» PROBLEM TO WORK ON
Write a continuation of the essay on progressive movements and the Great Recession below, picking up after its final sentence about the Regina Manifesto signers.

» TEXT EXCERPT
The Great Recession just evolved into the Great Bailout, and in the blink of an eye the conversation went from out-of-control investors and financial markets to workers against workers, fighting over who gets paid too much or has too rich a benefit or pension package. The class struggle of yesteryear turned into an internecine war.
What have we learned from the past?
Those with a plan get things done. Politics get pushed, to the right or the left, because of movements. Movements need people. People turn to movements because their story is reflected in the worldview, which often includes faith/belief/ideology, not just — or even primarily — policies.
Transformative change takes decades. And history comes in long waves. We may be on the cusp of a new wave today. If we get organized, perhaps we can hasten its advance. But, fast or slow, change will come.
Where do we go from here?
Martin Luther King Jr. said: “The Arc of the Universe is long, but it bends toward justice.”
At least in the developed nations, our lives are without question more full of promise and potential and genuine well-being than those of our forebears 200 years ago, 100 years ago, even fifty years ago. Every century has had its challenges and upheavals, and every generation its leaders.
The folks who signed the Regina Manifesto in 1933 were not only leaders; they were confidently astride the long arc of the universe towards justice, and they knew it. In part, their confidence came from something many progressives today are not comfortable with: their thirst for greater justice was not just economic or social, but faith-based.

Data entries
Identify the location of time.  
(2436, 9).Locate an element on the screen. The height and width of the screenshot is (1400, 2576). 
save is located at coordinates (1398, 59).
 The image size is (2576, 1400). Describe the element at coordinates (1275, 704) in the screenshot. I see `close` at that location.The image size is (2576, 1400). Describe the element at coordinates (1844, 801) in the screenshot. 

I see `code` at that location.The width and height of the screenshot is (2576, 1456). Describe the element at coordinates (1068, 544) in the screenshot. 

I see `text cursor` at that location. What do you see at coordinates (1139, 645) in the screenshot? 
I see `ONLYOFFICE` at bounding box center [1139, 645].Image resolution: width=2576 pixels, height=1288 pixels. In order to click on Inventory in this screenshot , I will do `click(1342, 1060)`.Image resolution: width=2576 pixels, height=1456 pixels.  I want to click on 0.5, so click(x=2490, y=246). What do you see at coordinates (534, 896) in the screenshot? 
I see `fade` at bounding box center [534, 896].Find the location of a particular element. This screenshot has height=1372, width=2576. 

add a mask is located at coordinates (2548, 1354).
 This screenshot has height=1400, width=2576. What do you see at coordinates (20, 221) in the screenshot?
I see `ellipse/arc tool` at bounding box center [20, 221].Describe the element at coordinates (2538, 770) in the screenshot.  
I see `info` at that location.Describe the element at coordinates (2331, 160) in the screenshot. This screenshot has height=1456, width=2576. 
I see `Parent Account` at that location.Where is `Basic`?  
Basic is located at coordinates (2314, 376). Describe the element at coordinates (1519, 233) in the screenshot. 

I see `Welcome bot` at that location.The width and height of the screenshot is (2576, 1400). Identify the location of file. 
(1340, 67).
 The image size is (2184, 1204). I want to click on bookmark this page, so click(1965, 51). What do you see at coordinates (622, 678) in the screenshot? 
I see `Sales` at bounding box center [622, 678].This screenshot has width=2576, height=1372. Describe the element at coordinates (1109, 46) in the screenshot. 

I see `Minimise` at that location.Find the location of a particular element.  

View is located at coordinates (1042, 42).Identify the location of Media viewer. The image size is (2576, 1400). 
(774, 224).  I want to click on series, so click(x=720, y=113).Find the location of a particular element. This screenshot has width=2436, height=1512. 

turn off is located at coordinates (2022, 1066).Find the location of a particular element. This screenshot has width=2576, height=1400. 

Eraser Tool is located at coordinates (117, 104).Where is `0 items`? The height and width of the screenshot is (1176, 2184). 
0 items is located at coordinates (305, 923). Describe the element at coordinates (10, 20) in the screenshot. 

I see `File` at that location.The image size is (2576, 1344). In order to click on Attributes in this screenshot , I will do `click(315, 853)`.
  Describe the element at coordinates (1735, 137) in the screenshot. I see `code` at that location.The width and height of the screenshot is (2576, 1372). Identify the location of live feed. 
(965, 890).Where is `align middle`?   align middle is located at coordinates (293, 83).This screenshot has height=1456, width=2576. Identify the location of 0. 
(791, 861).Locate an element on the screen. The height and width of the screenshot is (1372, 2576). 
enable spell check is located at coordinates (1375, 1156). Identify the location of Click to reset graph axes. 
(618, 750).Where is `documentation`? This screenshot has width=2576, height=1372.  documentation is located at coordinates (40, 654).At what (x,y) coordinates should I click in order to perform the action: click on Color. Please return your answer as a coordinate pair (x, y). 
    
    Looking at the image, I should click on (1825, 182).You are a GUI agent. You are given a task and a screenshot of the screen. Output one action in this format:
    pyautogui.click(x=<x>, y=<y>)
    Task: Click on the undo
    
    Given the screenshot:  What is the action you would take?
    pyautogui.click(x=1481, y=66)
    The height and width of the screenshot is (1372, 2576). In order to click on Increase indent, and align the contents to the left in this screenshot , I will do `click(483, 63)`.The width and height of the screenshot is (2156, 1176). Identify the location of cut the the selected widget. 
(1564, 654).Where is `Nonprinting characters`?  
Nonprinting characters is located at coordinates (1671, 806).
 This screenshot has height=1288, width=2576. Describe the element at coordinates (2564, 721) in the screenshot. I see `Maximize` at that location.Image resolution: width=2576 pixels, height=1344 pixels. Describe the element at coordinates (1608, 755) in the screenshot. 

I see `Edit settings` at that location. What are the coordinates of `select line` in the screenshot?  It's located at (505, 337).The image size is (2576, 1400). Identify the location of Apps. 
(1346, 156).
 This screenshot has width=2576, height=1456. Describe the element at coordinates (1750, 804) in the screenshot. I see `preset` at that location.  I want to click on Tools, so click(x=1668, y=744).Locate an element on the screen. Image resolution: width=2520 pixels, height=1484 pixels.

» THE ANSWER
Progressives today, as then, seek greater economic and social justice. Thomas McLeod’s book about Tommy Douglas was called The Road to Jerusalem. Success then, as now, is measured by the journey, not where we end up. What we have today is not the New Jerusalem, and we can’t make progress if we are only looking behind, fighting to protect what we have.
So how do YOU see the new goals for progressives of today?
Moving ahead requires not just a sense of where we are trying to get, but some re-calibrating of how we are moving. We’ve got a job to do: to fill ourselves and those we wish to attract with a sense of confidence and clarity, but also a way that integrates the “me” and the “we.”
The challenge for progressives today is not primarily about the “politically correct” recipe for moving beyond recession to a broad-based recovery. The challenge for progressives today is to take on a more profound, status-quo-challenging analysis, and tackle those troublesome parts of the status quo that are transforming us individually, and as a society – the growing gap between the rich and the rest of us; climate change that is fed by our addiction to plenty and more; and imminent demographic shifts, the like of which we have never experienced.
All are nudging us towards a new economic paradigm, a slow-growth paradigm. We have no lived experience of dealing with our problems without growth – it’s easier to deal with things when you can’t count on more, rather than divvying up what you have differently – and it promises to usher in a wave of much more raw politics, politics filled with harsh and clear trade-offs. Things are about to get a lot more pointed and direct. Like it or not, we are about to embark on a new politics…and, just like in 1933, most of what ails us can all be traced back to the nature of capitalism.
Given those realities, I am thankful to be part of the Canadian Centre for Policy Alternatives, the most broadly-based progressive think tank in the country. And I am thankful to be here in Regina, in a community that was the cradle of a new politics, that understood that politics are based on movements, and movements are based on engaged citizens.